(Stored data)

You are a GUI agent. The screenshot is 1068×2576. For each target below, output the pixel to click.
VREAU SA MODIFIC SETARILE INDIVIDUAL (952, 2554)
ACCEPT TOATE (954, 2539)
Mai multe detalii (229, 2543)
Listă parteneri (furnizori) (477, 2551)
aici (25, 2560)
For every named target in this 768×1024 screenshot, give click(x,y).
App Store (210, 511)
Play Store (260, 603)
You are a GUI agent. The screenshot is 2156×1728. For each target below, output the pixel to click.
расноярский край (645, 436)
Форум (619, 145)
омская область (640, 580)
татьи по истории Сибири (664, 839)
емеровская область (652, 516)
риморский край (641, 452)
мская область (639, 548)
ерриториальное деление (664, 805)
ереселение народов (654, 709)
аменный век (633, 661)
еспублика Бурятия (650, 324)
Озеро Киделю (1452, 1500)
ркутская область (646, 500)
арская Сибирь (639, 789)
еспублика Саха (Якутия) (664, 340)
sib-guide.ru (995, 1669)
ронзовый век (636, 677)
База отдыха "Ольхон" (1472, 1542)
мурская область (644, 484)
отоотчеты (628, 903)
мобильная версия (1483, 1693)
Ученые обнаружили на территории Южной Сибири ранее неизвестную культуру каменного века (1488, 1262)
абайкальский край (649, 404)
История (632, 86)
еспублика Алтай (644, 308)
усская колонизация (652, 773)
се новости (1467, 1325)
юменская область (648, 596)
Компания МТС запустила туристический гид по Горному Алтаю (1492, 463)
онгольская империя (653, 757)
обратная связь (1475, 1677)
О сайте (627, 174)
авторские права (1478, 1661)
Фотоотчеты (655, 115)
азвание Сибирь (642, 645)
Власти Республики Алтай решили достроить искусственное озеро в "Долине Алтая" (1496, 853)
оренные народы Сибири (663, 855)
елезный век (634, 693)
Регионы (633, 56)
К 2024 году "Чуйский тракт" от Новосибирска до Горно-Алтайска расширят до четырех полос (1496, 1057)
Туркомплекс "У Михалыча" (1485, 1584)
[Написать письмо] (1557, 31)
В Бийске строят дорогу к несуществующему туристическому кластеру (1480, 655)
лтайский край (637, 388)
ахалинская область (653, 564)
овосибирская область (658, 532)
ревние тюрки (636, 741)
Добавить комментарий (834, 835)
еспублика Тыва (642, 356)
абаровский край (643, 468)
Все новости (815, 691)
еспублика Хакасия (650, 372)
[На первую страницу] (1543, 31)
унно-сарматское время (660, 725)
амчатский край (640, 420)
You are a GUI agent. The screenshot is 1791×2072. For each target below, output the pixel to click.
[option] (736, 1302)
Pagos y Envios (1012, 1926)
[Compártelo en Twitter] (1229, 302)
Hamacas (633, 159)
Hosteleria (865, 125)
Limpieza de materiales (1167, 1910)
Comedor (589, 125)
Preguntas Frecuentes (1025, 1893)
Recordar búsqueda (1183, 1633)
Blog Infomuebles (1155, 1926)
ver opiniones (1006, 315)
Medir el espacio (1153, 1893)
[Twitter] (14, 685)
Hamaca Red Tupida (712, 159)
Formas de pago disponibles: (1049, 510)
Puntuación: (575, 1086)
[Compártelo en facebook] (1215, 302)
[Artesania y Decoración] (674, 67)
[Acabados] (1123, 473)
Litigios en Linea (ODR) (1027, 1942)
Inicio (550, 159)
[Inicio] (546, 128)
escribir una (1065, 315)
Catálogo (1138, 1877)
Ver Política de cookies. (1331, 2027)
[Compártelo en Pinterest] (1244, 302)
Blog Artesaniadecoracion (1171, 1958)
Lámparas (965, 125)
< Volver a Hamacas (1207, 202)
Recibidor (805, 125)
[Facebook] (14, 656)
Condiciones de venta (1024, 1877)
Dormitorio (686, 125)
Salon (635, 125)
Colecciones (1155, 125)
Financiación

== Task goal ==
Your reply must be one number, namely the count of lines above that hold the string "Сибири".

== Answer ==
3